Brain injury in COVID-19 is associated with dysregulated innate and adaptive immune responses.
Needham EJ., Ren AL., Digby RJ., Norton EJ., Ebrahimi S., Outtrim JG., Chatfield DA., Manktelow AE., Leibowitz MM., Newcombe VFJ., Doffinger R., Barcenas-Morales G., Fonseca C., Taussig MJ., Burnstein RM., Samanta RJ., Dunai C., Sithole N., Ashton NJ., Zetterberg H., Gisslén M., Edén A., Marklund E., Openshaw PJM., Dunning J., Griffiths MJ., Cavanagh J., Breen G., Irani SR., Elmer A., Kingston N., Summers C., Bradley JR., Taams LS., Michael BD., Bullmore ET., Smith KGC., Lyons PA., Coles AJ., Menon DK., Cambridge NeuroCOVID Group the CITIID-NIHR COVID-19 BioResource Collaboration and Cambridge NIHR Clinical Research Facility None.
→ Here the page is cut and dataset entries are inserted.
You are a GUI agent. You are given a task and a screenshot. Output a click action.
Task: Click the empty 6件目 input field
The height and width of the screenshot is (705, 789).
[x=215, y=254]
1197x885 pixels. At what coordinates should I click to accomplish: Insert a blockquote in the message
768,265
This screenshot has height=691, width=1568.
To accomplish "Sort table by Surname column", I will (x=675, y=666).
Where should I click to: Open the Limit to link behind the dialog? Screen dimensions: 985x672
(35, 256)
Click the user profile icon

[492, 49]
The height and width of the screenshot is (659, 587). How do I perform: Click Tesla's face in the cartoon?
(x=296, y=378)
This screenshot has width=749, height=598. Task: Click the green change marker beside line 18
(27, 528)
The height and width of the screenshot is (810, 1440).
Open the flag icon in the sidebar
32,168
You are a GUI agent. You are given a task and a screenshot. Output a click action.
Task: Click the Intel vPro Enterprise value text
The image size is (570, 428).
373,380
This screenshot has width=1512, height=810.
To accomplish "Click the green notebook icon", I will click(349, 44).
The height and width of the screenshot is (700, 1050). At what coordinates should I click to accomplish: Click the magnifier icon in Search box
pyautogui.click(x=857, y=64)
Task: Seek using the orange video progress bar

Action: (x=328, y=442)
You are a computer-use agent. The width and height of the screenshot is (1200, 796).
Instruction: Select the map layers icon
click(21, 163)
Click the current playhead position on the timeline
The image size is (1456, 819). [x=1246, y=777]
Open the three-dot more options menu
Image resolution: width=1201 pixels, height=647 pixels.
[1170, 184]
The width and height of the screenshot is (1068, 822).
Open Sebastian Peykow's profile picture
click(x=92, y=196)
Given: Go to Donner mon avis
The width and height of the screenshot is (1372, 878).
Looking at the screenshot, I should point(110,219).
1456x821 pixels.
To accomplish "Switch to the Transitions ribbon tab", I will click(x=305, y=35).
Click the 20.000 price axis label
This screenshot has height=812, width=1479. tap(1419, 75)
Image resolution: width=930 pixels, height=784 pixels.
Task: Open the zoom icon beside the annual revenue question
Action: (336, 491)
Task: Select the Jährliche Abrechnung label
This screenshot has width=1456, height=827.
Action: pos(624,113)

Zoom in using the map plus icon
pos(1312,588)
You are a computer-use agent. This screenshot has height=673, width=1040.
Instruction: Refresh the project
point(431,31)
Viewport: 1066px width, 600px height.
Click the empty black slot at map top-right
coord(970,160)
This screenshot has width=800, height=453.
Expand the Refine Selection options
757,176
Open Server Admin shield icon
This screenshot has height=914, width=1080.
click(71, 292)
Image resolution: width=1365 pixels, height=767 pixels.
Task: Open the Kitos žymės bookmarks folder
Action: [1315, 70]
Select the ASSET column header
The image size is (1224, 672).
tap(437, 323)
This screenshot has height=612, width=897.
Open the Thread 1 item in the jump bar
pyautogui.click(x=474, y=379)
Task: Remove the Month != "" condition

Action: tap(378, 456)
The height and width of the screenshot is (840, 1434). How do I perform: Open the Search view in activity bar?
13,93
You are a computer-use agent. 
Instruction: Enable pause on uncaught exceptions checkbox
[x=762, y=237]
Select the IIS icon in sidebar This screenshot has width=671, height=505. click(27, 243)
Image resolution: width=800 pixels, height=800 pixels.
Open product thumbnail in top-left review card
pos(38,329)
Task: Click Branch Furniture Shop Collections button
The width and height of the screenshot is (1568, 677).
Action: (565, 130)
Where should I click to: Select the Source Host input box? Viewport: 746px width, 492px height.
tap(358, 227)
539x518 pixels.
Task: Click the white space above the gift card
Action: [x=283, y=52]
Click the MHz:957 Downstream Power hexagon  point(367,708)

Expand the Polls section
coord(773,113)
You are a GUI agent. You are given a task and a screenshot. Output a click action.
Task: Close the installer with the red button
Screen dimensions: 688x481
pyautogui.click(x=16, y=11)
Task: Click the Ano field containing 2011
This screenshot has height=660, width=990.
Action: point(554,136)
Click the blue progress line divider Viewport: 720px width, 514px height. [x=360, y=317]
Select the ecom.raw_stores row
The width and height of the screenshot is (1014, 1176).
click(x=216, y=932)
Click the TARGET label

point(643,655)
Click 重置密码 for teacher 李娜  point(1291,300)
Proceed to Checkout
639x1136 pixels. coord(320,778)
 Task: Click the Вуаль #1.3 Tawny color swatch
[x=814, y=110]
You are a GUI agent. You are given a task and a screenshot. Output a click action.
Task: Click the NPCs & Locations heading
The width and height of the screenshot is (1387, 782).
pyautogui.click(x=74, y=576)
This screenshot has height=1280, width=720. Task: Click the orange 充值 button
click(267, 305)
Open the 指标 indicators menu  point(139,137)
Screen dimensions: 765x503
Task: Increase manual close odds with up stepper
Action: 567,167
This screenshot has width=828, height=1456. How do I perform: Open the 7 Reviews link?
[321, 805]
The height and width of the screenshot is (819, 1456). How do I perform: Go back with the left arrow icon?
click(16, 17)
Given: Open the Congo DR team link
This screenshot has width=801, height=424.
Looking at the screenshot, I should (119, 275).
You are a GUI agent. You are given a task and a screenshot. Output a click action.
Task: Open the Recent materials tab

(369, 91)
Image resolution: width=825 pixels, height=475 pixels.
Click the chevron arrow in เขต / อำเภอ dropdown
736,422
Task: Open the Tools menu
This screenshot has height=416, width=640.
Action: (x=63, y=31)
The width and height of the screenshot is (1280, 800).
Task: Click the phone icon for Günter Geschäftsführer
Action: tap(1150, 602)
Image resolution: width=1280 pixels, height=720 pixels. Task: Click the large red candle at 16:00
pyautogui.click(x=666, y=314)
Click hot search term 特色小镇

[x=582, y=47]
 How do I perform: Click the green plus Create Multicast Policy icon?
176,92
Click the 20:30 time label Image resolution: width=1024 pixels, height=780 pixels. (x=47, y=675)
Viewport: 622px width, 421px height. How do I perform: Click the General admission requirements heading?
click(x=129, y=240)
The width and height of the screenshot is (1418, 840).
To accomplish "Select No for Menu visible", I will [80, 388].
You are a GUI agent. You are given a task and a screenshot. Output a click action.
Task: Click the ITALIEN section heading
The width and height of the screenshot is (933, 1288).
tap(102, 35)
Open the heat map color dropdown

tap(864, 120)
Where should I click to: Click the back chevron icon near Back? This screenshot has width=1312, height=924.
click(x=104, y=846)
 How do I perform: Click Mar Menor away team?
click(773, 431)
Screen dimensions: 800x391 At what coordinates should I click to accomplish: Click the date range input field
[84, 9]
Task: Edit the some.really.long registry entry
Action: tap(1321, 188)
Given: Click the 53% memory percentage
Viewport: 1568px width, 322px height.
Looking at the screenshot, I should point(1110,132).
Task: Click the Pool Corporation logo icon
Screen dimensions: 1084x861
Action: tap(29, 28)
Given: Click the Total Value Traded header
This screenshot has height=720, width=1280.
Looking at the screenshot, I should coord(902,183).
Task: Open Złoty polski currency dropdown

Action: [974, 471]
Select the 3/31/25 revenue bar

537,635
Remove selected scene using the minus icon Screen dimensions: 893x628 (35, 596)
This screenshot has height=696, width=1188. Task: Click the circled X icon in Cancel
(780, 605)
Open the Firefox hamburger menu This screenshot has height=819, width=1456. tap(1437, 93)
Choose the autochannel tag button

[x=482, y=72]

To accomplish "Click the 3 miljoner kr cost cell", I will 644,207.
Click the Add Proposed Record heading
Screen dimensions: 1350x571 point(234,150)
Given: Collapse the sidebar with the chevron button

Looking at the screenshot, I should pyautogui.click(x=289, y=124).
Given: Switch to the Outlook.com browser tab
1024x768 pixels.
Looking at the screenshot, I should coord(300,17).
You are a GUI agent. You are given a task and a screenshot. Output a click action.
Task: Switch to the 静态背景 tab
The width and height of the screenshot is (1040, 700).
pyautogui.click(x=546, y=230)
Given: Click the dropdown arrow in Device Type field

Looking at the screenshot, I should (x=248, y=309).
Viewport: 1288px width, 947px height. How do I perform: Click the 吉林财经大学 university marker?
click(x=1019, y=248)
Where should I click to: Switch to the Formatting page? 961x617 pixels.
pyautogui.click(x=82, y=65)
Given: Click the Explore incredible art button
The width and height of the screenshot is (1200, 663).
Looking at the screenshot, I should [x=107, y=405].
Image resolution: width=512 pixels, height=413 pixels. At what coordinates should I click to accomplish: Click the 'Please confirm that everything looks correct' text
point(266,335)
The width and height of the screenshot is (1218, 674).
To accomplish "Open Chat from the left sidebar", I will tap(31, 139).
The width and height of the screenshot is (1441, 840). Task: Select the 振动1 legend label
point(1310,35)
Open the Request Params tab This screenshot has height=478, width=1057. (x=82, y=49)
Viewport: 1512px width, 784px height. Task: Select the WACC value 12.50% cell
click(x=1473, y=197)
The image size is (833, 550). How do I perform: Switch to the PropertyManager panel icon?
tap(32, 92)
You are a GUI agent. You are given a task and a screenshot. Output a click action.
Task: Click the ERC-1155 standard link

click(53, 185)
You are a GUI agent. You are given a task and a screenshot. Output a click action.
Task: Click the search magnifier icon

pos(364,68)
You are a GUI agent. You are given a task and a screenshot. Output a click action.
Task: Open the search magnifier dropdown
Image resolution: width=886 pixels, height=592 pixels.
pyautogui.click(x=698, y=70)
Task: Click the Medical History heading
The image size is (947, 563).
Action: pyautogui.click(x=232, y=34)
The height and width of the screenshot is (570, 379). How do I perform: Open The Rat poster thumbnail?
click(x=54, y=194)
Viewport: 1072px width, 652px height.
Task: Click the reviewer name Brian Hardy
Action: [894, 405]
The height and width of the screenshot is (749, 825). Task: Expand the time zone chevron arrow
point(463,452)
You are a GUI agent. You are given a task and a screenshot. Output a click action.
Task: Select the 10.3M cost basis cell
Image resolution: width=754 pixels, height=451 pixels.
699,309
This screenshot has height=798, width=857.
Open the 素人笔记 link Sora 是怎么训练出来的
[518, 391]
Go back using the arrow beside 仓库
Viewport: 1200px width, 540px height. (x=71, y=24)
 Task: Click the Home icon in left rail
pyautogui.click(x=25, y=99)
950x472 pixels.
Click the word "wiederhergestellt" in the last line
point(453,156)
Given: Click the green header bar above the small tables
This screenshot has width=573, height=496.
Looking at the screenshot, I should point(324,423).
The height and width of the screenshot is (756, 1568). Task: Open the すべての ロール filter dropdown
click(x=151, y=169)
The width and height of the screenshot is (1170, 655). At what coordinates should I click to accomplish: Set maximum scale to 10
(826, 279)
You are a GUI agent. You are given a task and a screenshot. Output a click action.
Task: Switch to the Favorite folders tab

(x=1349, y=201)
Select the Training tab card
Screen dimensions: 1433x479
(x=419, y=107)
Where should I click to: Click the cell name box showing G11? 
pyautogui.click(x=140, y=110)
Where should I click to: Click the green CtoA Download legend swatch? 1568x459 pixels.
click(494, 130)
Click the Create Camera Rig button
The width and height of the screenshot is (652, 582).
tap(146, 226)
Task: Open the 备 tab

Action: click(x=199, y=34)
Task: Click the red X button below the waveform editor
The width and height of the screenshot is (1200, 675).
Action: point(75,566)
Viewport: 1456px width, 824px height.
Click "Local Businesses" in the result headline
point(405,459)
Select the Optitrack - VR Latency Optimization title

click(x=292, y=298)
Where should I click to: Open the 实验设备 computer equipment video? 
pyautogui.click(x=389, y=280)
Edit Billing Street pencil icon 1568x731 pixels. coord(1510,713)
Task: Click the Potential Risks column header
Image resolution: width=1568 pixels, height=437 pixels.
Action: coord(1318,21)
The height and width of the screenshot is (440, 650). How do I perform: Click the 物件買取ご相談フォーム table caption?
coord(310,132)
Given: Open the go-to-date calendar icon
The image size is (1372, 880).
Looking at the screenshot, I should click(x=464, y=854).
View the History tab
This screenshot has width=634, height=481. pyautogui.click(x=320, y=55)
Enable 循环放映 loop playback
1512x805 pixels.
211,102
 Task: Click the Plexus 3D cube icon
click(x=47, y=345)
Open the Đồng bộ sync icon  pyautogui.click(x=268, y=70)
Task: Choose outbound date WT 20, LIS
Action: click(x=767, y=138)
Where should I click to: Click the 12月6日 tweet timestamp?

COVID-19 is associated with neurological complications including stroke, delirium and encephalitis. Furthermore, a post-viral syndrome dominated by neuropsychiatric symptoms is common, and is seemingly unrelated to COVID-19 severity. The true frequency and underlying mechanisms of neurological injury are unknown, but exaggerated host inflammatory responses appear to be a key driver of COVID-19 severity. We investigated the dynamics of, and relationship between, serum markers of brain injury (neurofilament light [NfL], glial fibrillary acidic protein [GFAP] and total tau) and markers of dysregulated host response (autoantibody production and cytokine profiles) in 175 patients admitted with COVID-19 and 45 patients with influenza. During hospitalisation, sera from patients with COVID-19 demonstrated elevations of NfL and GFAP in a severity-dependent manner, with evidence of ongoing active brain injury at follow-up 4 months later. These biomarkers were associated with elevations of pro-inflammatory cytokines and the presence of autoantibodies to a large number of different antigens. Autoantibodies were commonly seen against lung surfactant proteins but also brain proteins such as myelin associated glycoprotein. Commensurate findings were seen in the influenza cohort. A distinct process characterised by elevation of serum total tau was seen in patients at follow-up, which appeared to be independent of initial disease severity and was not associated with dysregulated immune responses unlike NfL and GFAP. These results demonstrate that brain injury is a common consequence of both COVID-19 and influenza, and is therefore likely to be a feature of severe viral infection more broadly. The brain injury occurs in the context of dysregulation of both innate and adaptive immune responses, with no single pathogenic mechanism clearly responsible.